- [The problem]:
Gather from the material every line that contains the string "Create".
***** Data for the task *****
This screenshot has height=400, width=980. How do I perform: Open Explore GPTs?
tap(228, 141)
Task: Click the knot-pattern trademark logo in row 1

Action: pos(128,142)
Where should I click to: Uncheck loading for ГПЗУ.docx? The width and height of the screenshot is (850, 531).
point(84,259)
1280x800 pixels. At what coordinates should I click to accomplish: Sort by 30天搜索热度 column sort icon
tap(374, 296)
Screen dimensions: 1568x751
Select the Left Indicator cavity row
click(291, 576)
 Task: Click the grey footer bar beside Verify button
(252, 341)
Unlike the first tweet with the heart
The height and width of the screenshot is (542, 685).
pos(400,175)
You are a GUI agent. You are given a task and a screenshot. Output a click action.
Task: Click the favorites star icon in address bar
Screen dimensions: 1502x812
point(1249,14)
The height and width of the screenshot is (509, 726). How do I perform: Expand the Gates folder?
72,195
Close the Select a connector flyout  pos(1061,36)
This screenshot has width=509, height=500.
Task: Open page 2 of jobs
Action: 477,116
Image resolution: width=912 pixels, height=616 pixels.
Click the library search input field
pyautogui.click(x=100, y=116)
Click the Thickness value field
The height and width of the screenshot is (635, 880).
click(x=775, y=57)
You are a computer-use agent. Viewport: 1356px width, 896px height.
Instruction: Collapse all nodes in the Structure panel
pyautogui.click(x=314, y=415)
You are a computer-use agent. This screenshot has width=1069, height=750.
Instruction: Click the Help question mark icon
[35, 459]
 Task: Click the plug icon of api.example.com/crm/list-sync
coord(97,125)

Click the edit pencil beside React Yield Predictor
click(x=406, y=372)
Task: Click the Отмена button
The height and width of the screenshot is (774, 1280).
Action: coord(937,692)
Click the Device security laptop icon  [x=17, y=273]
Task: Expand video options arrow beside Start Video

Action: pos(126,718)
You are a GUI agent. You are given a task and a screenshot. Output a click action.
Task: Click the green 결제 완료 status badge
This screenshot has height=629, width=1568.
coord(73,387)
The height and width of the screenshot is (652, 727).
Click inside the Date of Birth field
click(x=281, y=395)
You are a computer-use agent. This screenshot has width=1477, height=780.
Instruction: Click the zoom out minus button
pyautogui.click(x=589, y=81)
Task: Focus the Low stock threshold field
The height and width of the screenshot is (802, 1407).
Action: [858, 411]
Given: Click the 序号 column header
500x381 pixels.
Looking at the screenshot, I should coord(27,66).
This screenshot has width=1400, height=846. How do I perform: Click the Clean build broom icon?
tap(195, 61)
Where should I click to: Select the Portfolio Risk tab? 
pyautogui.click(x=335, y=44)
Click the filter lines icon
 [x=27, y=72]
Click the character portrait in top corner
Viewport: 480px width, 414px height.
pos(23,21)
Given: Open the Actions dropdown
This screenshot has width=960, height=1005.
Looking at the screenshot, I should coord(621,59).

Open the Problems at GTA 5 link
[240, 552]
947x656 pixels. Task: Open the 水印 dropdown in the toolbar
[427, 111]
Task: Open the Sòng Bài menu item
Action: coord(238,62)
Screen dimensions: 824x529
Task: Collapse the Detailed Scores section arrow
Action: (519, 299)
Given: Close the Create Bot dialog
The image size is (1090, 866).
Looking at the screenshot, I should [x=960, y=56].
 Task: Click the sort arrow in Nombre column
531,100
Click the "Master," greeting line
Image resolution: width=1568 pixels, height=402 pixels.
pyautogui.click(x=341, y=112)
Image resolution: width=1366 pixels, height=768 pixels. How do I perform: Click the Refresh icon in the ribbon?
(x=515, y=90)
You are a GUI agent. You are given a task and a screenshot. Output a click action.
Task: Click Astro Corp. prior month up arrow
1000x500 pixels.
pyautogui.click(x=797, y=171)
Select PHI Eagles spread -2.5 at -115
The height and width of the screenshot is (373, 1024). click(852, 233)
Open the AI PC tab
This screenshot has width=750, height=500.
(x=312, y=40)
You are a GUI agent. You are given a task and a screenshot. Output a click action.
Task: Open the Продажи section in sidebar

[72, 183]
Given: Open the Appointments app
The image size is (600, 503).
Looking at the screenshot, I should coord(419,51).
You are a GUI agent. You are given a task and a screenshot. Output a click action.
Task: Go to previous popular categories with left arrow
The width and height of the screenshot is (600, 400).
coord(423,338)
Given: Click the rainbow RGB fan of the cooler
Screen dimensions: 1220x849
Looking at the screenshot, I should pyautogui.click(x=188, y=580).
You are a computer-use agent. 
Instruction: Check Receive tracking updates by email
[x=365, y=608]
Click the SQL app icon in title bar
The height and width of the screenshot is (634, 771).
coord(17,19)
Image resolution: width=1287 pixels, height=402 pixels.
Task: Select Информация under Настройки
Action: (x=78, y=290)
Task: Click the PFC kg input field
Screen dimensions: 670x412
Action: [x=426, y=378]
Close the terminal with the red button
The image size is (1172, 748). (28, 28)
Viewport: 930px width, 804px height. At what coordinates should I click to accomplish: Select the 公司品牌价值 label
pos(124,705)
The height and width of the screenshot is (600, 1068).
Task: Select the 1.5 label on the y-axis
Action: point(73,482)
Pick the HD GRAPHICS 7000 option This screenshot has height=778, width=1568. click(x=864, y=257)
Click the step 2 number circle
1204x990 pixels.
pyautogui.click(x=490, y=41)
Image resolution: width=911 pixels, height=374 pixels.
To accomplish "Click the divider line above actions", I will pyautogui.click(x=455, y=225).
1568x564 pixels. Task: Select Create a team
*****
- [Response box]:
Given: Close the Create Bot dialog
1568x564 pixels. Task: Select Create a team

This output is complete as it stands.